A Different Kind of History


As historical novelists, the Hoydens all spend a good portion of our writing time delving into the past and finding creative ways to bring it to life. I did that on my most recent project, but in a different way from my usual historical research. The project, His Spanish Bride, is a novella about how my characters, Suzanne and Malcolm Rannoch/Mélanie and Charles Fraser, became betrothed and married. At this point, I know Malcolm and Suzanne/Charles and Mel very well. One of the joys of writing about them is that their dialogue and interactions come very easily while at the same time I feel I'm always finding new aspects of them and their relationship to explore.

Several of the books I've written about the Rannochs/Frasers have been out of chronological order, and I've always found it quite easy to pick up with them at different points in time. But in all the stories they've been married and the parents of at least one child. There are secrets between them, yet in many ways it's their familiarity with each other and shared history that defines them. With the novella, all that was different. Malcom and Suzanne barely know each other at this point in their story. They have yet to develop any intimacy, physical or emotional, They are just coming to know each other, awkward and uncertain. And I felt awkward and uncertain as though I was just coming to know them. Interestingly, I think I had an easier time writing another character, Raoul, because I think he changes less over the subsequent books (though he too changes).
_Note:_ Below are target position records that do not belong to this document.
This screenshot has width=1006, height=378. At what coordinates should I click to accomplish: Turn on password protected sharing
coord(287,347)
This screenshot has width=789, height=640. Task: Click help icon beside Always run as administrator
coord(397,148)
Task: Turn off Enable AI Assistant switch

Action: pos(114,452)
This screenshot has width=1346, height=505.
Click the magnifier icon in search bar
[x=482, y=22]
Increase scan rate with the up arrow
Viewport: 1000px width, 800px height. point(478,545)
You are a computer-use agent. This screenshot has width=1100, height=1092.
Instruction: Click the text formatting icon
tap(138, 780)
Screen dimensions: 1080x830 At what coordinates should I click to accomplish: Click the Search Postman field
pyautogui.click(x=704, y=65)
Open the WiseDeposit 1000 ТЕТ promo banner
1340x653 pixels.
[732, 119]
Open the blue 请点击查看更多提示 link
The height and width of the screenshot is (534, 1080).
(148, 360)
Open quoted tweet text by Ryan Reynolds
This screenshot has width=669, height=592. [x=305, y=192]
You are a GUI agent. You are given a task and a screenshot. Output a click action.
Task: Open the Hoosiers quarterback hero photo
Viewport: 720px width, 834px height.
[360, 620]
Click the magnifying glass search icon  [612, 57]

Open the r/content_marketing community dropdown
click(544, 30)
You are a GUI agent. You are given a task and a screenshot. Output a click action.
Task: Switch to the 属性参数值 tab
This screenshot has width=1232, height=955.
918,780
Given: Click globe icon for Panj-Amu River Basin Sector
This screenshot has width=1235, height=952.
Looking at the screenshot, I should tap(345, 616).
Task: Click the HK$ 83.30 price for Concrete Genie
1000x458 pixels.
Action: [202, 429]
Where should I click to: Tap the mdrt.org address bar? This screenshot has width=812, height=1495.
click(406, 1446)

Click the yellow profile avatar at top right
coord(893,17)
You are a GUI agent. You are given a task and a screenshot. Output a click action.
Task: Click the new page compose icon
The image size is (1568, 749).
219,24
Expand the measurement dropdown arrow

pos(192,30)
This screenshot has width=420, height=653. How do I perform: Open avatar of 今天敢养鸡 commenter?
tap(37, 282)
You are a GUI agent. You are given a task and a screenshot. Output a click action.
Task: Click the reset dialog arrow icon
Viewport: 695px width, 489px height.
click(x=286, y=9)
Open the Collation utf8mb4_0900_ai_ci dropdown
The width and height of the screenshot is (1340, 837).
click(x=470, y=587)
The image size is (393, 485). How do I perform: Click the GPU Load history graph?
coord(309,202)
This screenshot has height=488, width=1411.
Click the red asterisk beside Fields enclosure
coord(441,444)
Many writers, including my fellow Hoydens, excel at capturing the magic of characters meeting and falling in love. But even when my books were historical romances rather than historical suspense, I've always preferred to write about characters who already have a shared history. I love creating and exploring a backstory for my characters. In the novella, I was writing that backstory. In the process I learned new things about Suzette/Mel and Malcolm/Charles. including the fact that they were both quite different people before they met. Being married, working together, and being parents changed and shaped them both. In its own way, the novella was research for further books in the series. And like all research it helped me develop a richer, more complex world for my subsequent books.

Do you ever find yourself wanting to know more about characters' backgrounds or to see their backstory dramatized? Writers, do you find it easier to write about characters who share a history or characters who are getting to know each other?